March of the Penguins -- This is probably the most publicized documentary in a decade -- and maybe ever. And with good reason. Narrated by Oscar winner Morgan Freeman, this incredible movie follows the life cycle of penguins from their first step on to Antarctica in late fall, through mating and then birth of baby penguins, then through horrific winter storms, and finally to the march back to the sea. The making of the film is nearly as amazing as the penguin rituals which it records. But beware -- this is not a Disney film. The death of young penguins may be too much for very young children. But for everyone else, this is a true wonder in movie making.

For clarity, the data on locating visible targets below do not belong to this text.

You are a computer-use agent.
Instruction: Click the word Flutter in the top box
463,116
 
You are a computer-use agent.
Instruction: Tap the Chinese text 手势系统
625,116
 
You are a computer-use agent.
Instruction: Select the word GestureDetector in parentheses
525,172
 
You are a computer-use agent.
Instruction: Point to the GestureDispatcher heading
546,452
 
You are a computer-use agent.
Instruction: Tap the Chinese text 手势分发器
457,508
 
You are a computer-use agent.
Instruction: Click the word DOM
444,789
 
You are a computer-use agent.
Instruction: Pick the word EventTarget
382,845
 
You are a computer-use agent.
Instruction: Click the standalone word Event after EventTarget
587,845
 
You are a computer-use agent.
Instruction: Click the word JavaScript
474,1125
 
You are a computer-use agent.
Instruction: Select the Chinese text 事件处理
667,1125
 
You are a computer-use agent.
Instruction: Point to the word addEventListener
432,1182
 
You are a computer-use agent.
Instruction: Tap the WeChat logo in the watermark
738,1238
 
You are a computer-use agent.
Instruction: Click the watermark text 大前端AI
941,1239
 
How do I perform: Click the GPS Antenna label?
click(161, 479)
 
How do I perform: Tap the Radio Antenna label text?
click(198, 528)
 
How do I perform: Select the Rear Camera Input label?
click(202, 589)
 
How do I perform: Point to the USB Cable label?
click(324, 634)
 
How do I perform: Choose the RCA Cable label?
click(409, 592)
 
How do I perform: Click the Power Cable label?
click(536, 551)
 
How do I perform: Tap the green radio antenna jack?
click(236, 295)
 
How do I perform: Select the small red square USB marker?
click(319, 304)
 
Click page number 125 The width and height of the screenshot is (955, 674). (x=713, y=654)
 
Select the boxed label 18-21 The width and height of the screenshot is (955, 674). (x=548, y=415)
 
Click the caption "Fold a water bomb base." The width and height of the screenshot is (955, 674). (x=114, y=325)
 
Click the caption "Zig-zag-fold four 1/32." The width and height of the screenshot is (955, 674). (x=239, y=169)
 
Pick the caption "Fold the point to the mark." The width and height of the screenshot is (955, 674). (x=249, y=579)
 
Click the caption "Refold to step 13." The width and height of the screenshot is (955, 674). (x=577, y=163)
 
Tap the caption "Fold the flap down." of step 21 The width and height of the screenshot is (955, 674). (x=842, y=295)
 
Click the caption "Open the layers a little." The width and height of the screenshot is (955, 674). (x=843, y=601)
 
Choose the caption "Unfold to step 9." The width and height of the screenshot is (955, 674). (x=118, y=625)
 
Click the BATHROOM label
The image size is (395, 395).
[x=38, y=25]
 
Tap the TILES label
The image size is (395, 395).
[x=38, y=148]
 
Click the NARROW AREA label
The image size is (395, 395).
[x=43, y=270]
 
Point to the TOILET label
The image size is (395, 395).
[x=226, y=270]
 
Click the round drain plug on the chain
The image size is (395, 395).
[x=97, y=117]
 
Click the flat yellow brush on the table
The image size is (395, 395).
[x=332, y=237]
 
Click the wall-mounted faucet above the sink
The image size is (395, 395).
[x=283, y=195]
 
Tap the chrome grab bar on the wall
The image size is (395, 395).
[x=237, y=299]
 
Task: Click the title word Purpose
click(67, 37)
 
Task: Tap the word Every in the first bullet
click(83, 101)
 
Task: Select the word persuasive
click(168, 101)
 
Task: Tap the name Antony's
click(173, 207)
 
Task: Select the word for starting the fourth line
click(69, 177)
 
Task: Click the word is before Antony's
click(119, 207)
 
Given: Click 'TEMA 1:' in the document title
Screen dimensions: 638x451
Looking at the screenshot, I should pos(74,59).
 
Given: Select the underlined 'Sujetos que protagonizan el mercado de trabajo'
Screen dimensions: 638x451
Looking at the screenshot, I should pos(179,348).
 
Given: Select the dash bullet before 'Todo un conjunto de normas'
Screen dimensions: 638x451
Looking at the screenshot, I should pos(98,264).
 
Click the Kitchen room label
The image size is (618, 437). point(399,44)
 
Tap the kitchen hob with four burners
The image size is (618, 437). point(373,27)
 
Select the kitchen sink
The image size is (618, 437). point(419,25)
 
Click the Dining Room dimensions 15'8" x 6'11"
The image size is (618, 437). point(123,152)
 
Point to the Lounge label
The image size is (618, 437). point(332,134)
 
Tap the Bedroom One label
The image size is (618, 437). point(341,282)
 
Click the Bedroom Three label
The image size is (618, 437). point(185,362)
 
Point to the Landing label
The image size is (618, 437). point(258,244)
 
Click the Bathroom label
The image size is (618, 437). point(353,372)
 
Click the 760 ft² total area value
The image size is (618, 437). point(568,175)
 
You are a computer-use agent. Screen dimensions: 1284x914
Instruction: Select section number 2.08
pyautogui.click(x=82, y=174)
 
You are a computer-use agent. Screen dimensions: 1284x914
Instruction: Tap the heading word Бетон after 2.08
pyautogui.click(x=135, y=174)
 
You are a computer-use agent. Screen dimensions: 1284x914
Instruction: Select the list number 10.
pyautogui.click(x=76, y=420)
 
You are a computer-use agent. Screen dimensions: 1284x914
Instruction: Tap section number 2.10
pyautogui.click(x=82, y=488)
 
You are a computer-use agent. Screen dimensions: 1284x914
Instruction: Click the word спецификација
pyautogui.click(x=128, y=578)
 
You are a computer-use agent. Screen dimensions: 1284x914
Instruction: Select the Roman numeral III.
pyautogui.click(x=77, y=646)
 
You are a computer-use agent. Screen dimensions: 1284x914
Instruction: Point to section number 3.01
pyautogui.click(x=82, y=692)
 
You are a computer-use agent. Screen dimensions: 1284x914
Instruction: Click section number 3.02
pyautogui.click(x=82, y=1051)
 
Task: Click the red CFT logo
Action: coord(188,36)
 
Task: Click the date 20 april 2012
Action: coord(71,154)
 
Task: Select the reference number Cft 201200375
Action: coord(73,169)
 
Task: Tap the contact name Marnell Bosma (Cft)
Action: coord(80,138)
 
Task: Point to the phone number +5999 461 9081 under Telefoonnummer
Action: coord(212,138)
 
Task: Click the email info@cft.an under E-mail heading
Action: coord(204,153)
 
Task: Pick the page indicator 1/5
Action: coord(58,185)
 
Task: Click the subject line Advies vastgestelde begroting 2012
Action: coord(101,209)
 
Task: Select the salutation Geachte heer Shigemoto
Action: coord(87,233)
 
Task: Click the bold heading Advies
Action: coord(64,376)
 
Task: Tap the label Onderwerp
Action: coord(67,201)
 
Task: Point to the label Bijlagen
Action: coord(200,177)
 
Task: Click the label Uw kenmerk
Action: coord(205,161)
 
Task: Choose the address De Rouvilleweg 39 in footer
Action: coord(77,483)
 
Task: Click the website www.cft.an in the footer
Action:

Paper Clips -- This movie records the amazing journey of a small rural Tennessee elementary school which set out on a simple project to increase the awareness of diversity in its students, and ended up touching the hearts of people around the world. The school's principal sought to expand the understanding of her students for people different than those in rural Tennessee by studying the Holocaust. During one session, a student asked "how many is 6 million." Even the teachers realized they had never seen 6 million of anything. So the school decided to collect 6 million paper clips. When a pair of German journalists heard of the project and gave their support, paper clips began coming in from Germany, many with notes attached expressing sympathy and apologies. The most moving moments in the film come when four Holocaust survivors from New York City come to meet with the townspeople and the students. Despite their lack of common experiences, they build a bridge of humanity across cultures and history. Ultimately, the students seek a fitting memorial for the paper clips, and it comes in the form of a German rail car -- one used to transported Jews to the concentration camps. With care, it is transformed into a moving memorial for the victims of not just the Holocaust, but all of World War II.
So one of these winter nights when you're looking for a good movie -- check out one of these documentaries.